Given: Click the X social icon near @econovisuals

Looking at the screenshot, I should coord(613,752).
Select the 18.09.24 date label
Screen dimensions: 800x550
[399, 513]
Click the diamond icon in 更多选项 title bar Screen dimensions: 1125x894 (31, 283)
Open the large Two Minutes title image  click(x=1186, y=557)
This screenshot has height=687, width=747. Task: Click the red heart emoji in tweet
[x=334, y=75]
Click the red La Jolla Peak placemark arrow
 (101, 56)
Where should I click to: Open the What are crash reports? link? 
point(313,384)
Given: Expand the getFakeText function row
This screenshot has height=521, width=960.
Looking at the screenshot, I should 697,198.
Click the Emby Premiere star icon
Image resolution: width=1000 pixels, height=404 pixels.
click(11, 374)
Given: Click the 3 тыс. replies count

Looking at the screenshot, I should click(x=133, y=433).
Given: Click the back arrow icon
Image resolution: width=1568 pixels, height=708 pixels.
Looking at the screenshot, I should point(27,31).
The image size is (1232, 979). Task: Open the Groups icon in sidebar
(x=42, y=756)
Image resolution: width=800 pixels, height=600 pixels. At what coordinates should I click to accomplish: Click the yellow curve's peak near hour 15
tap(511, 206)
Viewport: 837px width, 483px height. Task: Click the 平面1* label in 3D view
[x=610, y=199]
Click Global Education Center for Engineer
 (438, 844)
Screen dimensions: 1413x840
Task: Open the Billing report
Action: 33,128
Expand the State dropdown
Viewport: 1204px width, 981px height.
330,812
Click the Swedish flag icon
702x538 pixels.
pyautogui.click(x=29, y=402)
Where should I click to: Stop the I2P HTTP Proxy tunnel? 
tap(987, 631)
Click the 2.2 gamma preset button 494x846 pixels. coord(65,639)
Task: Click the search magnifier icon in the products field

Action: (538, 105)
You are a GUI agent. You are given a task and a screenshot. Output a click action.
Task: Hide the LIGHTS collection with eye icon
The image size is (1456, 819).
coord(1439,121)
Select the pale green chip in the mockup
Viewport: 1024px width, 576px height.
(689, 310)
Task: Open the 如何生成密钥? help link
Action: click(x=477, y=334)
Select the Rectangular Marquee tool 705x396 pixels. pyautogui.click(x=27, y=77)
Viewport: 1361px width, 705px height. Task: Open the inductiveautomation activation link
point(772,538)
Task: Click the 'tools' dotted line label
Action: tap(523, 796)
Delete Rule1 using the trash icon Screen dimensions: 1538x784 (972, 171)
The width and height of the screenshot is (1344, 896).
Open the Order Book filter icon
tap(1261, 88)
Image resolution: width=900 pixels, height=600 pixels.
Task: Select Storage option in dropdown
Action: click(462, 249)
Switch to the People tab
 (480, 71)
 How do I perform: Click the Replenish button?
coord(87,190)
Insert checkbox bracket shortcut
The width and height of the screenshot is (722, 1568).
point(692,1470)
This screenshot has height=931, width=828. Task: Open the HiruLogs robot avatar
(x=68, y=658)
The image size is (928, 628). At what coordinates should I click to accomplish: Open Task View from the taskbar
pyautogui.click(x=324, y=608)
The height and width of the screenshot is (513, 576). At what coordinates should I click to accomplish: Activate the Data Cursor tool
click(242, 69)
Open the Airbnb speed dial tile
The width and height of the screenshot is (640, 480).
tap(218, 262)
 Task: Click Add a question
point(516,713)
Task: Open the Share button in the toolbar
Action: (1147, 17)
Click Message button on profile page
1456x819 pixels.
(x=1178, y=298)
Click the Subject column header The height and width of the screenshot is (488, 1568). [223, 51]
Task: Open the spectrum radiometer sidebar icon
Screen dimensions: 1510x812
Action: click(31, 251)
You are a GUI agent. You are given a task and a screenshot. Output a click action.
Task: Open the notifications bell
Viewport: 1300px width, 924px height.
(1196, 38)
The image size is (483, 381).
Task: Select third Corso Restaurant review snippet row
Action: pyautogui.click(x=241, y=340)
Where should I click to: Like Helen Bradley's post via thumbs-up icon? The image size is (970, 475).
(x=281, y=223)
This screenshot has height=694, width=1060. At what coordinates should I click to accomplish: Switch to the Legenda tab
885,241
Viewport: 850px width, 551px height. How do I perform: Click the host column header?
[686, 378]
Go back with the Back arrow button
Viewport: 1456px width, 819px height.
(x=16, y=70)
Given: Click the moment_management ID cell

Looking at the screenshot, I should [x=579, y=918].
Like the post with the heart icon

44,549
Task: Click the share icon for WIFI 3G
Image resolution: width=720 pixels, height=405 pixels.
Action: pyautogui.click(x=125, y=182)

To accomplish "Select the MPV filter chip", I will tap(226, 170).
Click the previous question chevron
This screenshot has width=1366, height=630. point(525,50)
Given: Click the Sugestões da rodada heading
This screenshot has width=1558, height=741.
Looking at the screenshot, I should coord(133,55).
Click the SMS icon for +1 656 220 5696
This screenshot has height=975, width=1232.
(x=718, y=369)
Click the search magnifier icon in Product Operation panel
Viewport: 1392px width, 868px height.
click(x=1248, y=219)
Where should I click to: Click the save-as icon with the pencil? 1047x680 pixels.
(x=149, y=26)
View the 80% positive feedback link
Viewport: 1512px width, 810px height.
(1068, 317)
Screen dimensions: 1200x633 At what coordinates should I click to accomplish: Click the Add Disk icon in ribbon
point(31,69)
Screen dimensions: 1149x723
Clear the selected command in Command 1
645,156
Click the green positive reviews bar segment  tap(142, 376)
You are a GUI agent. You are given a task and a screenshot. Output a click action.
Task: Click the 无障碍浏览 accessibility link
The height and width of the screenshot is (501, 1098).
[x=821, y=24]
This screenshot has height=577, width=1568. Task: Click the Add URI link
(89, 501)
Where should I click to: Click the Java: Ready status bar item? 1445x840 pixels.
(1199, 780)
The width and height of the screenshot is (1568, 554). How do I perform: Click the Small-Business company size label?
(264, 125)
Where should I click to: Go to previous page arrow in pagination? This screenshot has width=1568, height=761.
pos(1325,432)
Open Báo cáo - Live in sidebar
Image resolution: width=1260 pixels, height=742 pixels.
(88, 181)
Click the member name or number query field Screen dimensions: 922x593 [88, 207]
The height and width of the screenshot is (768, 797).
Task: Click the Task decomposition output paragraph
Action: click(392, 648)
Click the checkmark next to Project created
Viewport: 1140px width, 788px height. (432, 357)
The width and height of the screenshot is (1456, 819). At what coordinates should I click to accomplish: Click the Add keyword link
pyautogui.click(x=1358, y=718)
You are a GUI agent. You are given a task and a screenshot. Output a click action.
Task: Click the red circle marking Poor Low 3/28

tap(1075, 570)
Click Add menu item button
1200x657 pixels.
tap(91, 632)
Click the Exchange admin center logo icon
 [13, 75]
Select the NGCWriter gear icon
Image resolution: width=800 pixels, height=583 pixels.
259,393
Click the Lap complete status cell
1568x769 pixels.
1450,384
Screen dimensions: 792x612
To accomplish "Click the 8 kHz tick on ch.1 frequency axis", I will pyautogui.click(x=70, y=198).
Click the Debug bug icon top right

****************************************

## PROBLEM REQUIREMENTS
Please repeat, word for word, the stretch of rows from the very start through the line containing "Click the 2.2".

## SOLUTION TO THE EXERCISE
Given: Click the X social icon near @econovisuals

Looking at the screenshot, I should coord(613,752).
Select the 18.09.24 date label
Screen dimensions: 800x550
[399, 513]
Click the diamond icon in 更多选项 title bar Screen dimensions: 1125x894 (31, 283)
Open the large Two Minutes title image  click(x=1186, y=557)
This screenshot has height=687, width=747. Task: Click the red heart emoji in tweet
[x=334, y=75]
Click the red La Jolla Peak placemark arrow
 (101, 56)
Where should I click to: Open the What are crash reports? link? 
point(313,384)
Given: Expand the getFakeText function row
This screenshot has height=521, width=960.
Looking at the screenshot, I should 697,198.
Click the Emby Premiere star icon
Image resolution: width=1000 pixels, height=404 pixels.
click(11, 374)
Given: Click the 3 тыс. replies count

Looking at the screenshot, I should click(x=133, y=433).
Given: Click the back arrow icon
Image resolution: width=1568 pixels, height=708 pixels.
Looking at the screenshot, I should point(27,31).
The image size is (1232, 979). Task: Open the Groups icon in sidebar
(x=42, y=756)
Image resolution: width=800 pixels, height=600 pixels. At what coordinates should I click to accomplish: Click the yellow curve's peak near hour 15
tap(511, 206)
Viewport: 837px width, 483px height. Task: Click the 平面1* label in 3D view
[x=610, y=199]
Click Global Education Center for Engineer
 (438, 844)
Screen dimensions: 1413x840
Task: Open the Billing report
Action: 33,128
Expand the State dropdown
Viewport: 1204px width, 981px height.
330,812
Click the Swedish flag icon
702x538 pixels.
pyautogui.click(x=29, y=402)
Where should I click to: Stop the I2P HTTP Proxy tunnel? 
tap(987, 631)
Click the 2.2 gamma preset button 494x846 pixels. coord(65,639)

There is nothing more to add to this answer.